The walk holds us as we grieve, for ourselves, for the people and cows of Mylaththumadu, for the people of Palestine, and so many places ripped apart by wars, again and again.

Sharadha spoke of seeds. That all loss also plants a seed. She remembered when we witnessed the memorial in Saukadi village, where thirty-three persons, many of them children, were massacred in 1990. As she saw the faces of children who live in the village now, she wondered which of them had returned to the earth in another form, after having been massacred. She felt at that moment that the killers cannot ever fully get rid of a people, try as they may.

In the context of such horror, the walk, its amaithi, gives us the space to remember the faith that all life and energy is circular. That which is destroyed is recreated.

Eventually, there is no victory for those who desire absolute destruction, try as they may.

Families of the disappeared silent protest at Gandhi Park in 2012
Sharadha, other Batti walkers, and other women at the Soukadi memorial. The memorial is held annually at the Memorial Cross, which is placed at the spot where the massacre occurred. The cross stands on the sand where the blood was spilt and the dead were buried.
Wishes for the festival of light, Deepavali, in Palestine colours on our Justice tree. When evil was vanquished and light prevailed.

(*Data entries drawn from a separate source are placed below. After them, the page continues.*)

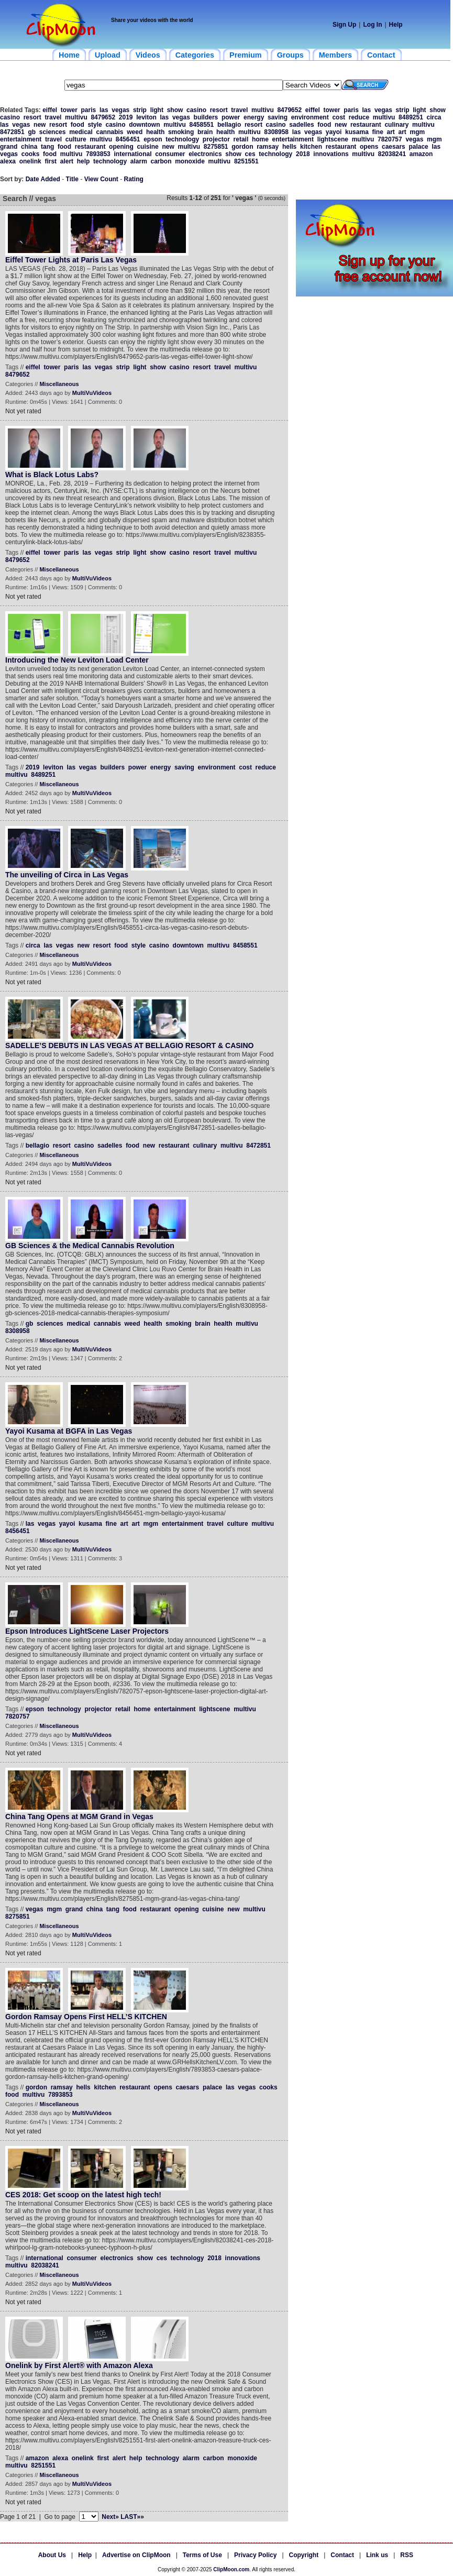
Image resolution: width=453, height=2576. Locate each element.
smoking (181, 132)
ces (250, 154)
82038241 (392, 154)
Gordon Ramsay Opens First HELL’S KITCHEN (86, 2016)
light (156, 110)
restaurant (365, 124)
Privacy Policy (255, 2555)
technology (182, 139)
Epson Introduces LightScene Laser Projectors (87, 1631)
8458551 (202, 124)
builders (206, 117)
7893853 (98, 154)
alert (66, 161)
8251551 (246, 161)
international (132, 154)
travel (239, 110)
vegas (120, 110)
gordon (242, 146)
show (175, 110)
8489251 (411, 117)
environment (310, 117)
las (104, 110)
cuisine (147, 146)
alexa (8, 161)
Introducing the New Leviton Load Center (77, 660)
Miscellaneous (59, 384)
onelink (30, 161)
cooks (30, 154)
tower (69, 110)
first (51, 161)
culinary (396, 124)
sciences (52, 132)
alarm (138, 161)
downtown (144, 124)
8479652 (289, 110)
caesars (393, 146)
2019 (126, 117)
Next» (110, 2516)
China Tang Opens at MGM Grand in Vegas (79, 1816)
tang (47, 146)
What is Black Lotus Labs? (51, 474)
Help (396, 24)
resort (219, 110)
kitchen (311, 146)
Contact (342, 2555)
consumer (170, 154)
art (391, 132)
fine (377, 132)
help (83, 161)
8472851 (12, 132)
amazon (421, 154)
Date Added (43, 179)
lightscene (332, 139)
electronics (205, 154)
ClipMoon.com (231, 2569)
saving (278, 117)
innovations (330, 154)
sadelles (301, 124)
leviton (146, 117)
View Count (101, 179)
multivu (262, 110)
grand (8, 146)
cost (338, 117)
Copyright (304, 2555)
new (40, 124)
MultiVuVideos (92, 393)
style (94, 124)
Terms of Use (202, 2555)
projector (216, 139)
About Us (52, 2555)
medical (81, 132)
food (77, 124)
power (231, 117)
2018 (303, 154)
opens (369, 146)
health (155, 132)
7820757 (390, 139)
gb (32, 132)
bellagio (229, 124)
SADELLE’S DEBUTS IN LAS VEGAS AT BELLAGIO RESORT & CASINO (129, 1045)
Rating (133, 179)
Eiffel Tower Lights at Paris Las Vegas (71, 260)
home (260, 139)
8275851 (216, 146)
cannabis (110, 132)
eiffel (49, 110)
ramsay (268, 146)
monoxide (190, 161)
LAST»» (132, 2516)
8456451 (128, 139)
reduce (359, 117)
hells (289, 146)
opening (121, 146)
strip (140, 110)
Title (72, 179)
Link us (377, 2555)
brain (205, 132)
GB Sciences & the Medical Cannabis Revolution (89, 1245)
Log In (372, 24)
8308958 (276, 132)
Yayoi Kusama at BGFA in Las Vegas (68, 1431)
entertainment (20, 139)
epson (152, 139)
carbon (161, 161)
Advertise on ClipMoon (136, 2555)
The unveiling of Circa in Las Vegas (66, 875)
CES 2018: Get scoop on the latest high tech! (83, 2194)
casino (196, 110)
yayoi (334, 132)
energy (254, 117)
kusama (357, 132)
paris (88, 110)
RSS (406, 2555)
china (29, 146)
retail (241, 139)
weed (134, 132)
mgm (417, 132)
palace (418, 146)
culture (75, 139)
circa (434, 117)
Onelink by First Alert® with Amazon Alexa (79, 2365)
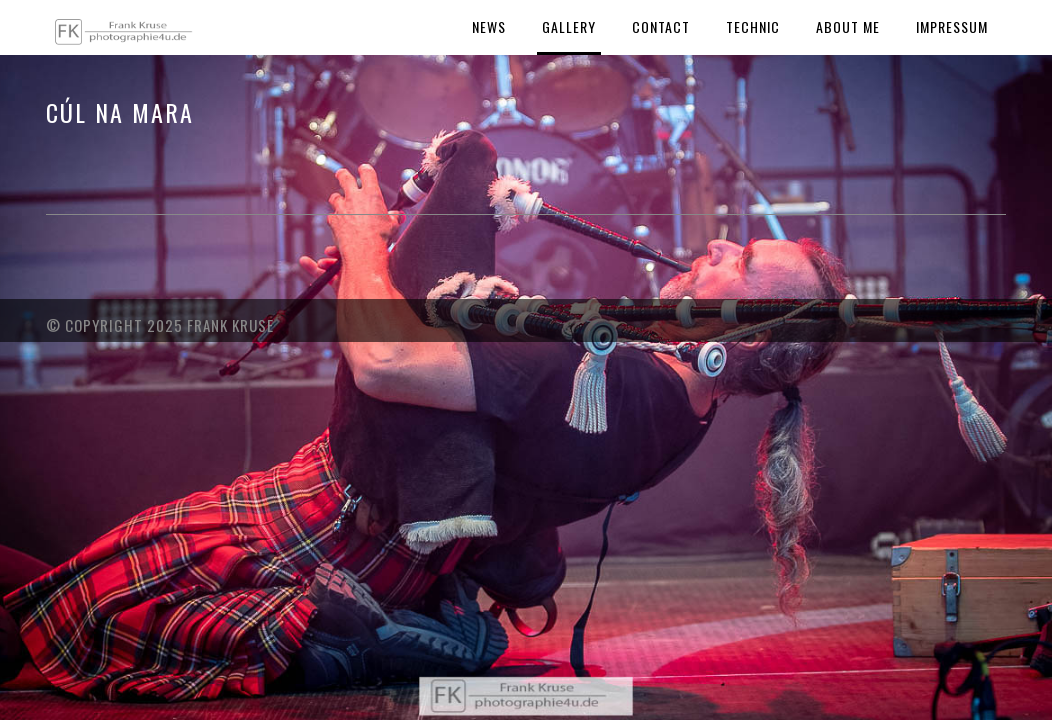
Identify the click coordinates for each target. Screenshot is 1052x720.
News (489, 26)
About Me (848, 26)
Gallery (569, 26)
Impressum (952, 26)
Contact (661, 26)
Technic (753, 26)
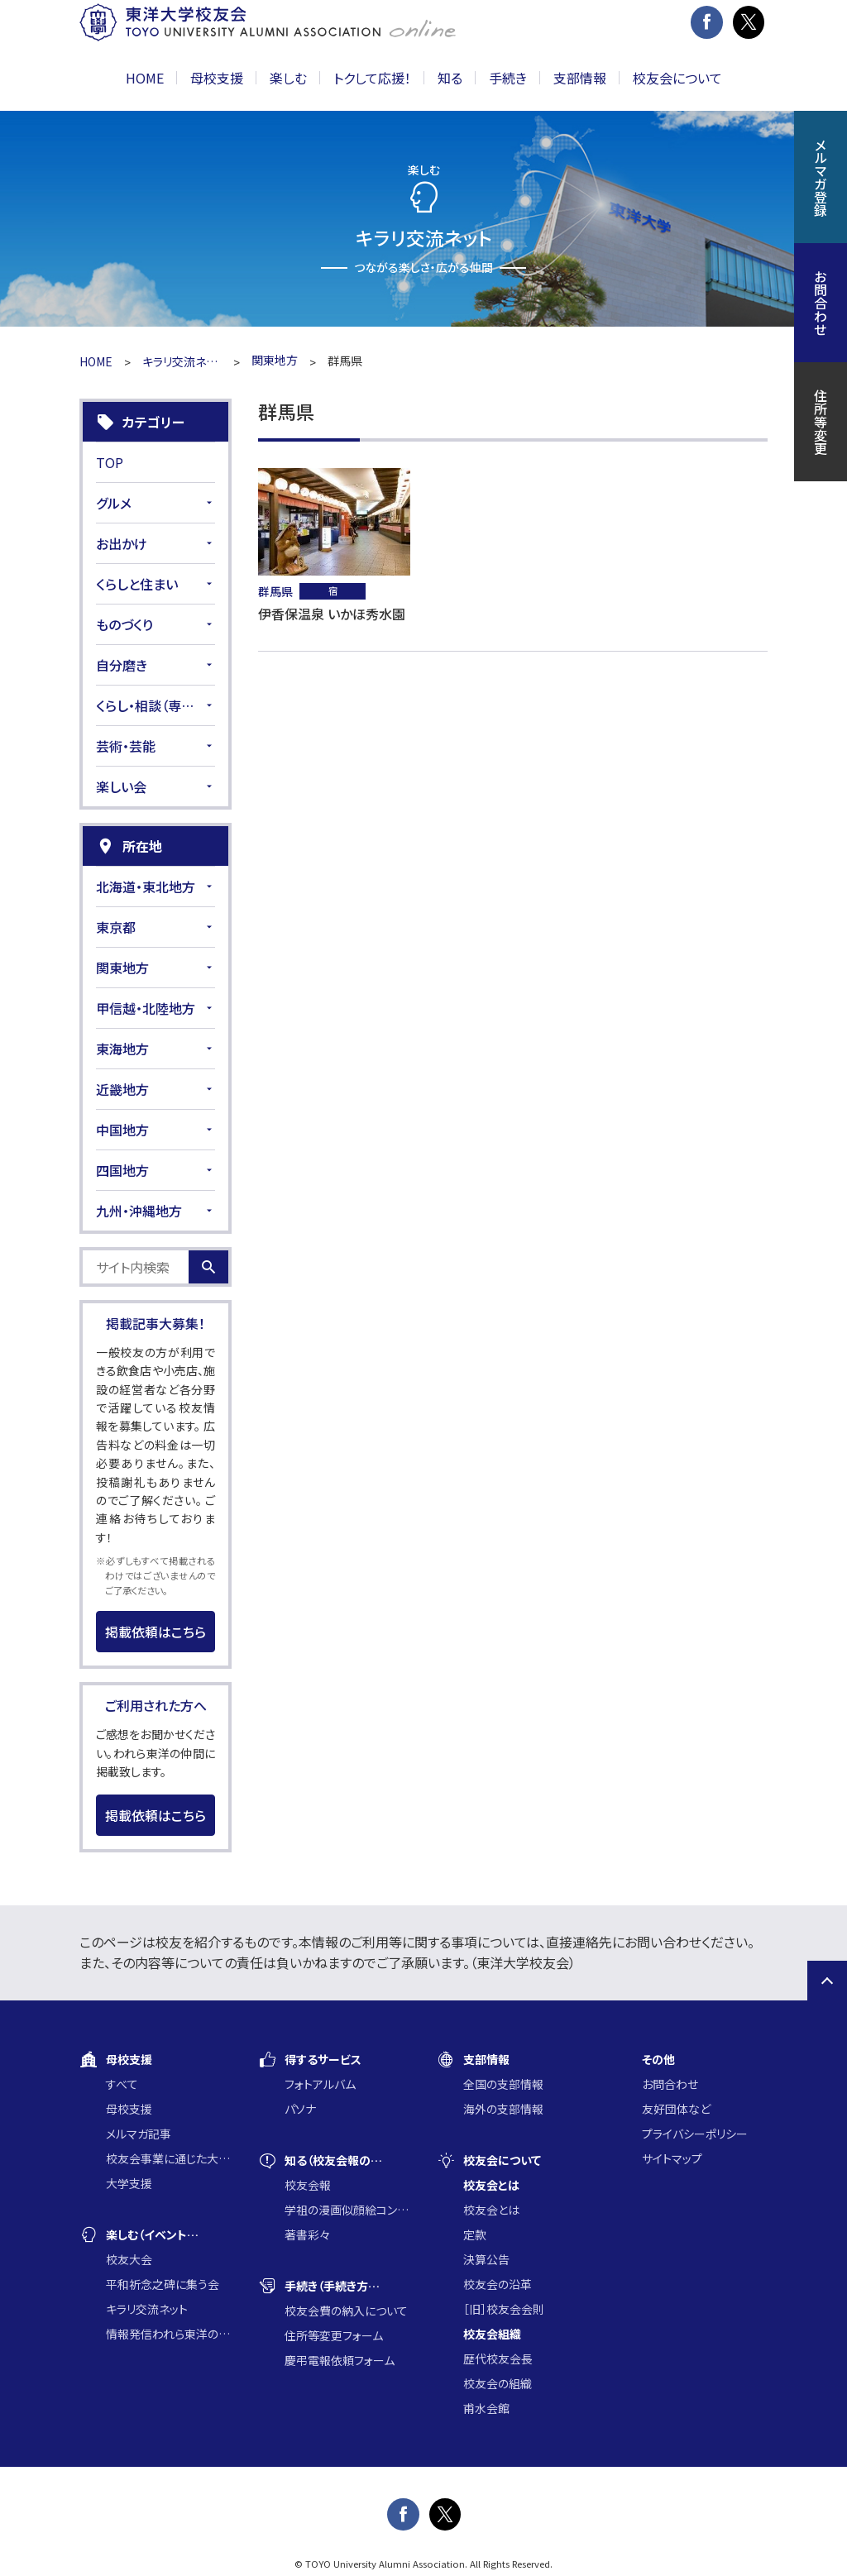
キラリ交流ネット (182, 361)
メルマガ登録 (820, 177)
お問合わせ (670, 2084)
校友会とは (491, 2209)
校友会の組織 (497, 2383)
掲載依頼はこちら (155, 1632)
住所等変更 (820, 422)
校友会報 (308, 2185)
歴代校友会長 (498, 2358)
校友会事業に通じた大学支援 (169, 2158)
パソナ (300, 2109)
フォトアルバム (320, 2084)
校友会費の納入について (346, 2310)
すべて (122, 2084)
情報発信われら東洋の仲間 (169, 2333)
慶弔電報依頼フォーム (340, 2360)
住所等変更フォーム (334, 2335)
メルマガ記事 (138, 2133)
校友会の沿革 (497, 2284)
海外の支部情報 (503, 2109)
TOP (109, 462)
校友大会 (129, 2259)
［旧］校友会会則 (503, 2309)
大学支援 (129, 2183)
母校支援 (129, 2109)
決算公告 (486, 2259)
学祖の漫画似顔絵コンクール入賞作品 (347, 2209)
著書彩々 (307, 2234)
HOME (145, 78)
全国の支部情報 (503, 2084)
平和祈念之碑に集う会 (162, 2284)
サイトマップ (672, 2158)
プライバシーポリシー (695, 2133)
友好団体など (676, 2109)
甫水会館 (486, 2408)
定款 (474, 2234)
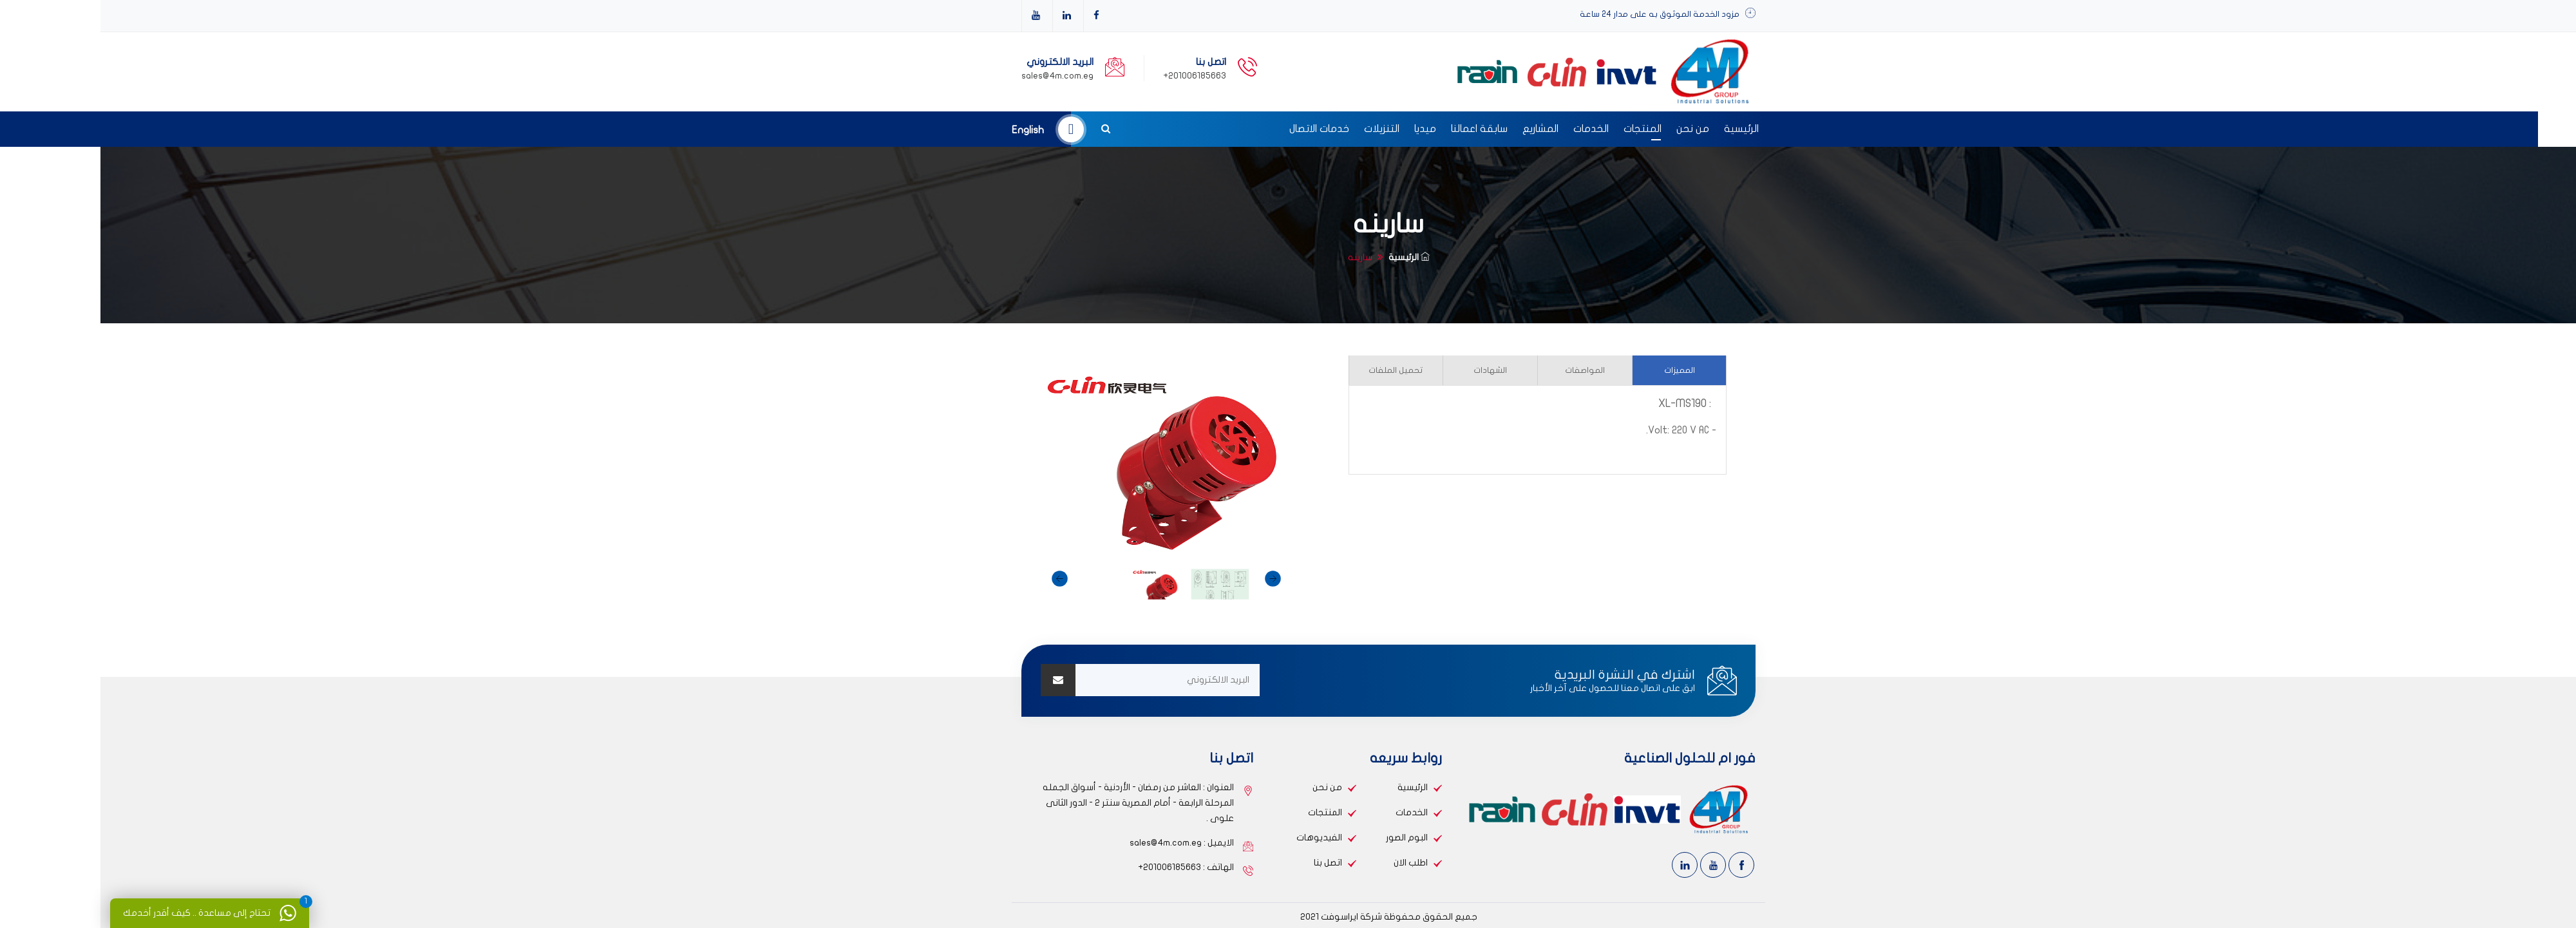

So we, the Batticaloa walkers, leave you with the words of Sarala Emmanuel from the day she walked alone, with a keffiyeh on her head and with the people of Palestine in her heart:

“Today only me…
Thousand thoughts…
Carrying the bag of placards with slogans
Walk… alone
Not a call on my phone.
Only a cow glanced at me curiously
Umbrella (I carry the number of days of the walk board like people carry umbrellas)[2]Umbrellas are a mainstay in Batticaloa. They protect us from the rain and the sun. To lose or break an umbrella is felt and spoken of as a travesty, and the gift of a good umbrella is deeply … Continue reading
A woman carrying a heavy sack on her head passes by.
Keep my eyes up
Back straight
…Slow down
It’s a ritual
This path is made for me…
So I walk in my own sway”

[23rd November 2023]
Sarala walks alone with the people of Palestine in her heart

Suggested Citation:

The Batticaloa Justice Walk. 2024. “Amaithi as Stillness: Holding Palestine in the Batticaloa Justice Walk.” In Eds. Richa Nagar, Abdul Aijaz, and Nithya Rajan, Special Volume on “Ecologies of Violence and Haunting: Listening to Chup,” AGITATE! 5: https://agitatejournal.org/article/amaithi-as-stillness-holding-palestine-in-the-batticaloa-justice-walk/

Notes

Notes
1 Oor, in Tamil is a phrase that means place, village, town etc. It is a layered and complex declaration of belonging in a way that English translations such as ‘town’, ‘village’, ‘place’ etc. do not capture. And so we have retained ‘oor.’ 
2 Umbrellas are a mainstay in Batticaloa. They protect us from the rain and the sun. To lose or break an umbrella is felt and spoken of as a travesty, and the gift of a good umbrella is deeply appreciated. The Umbrella is just always there, keeping us safe and held and we, in turn, hold it and keep it safe. Much like our walk.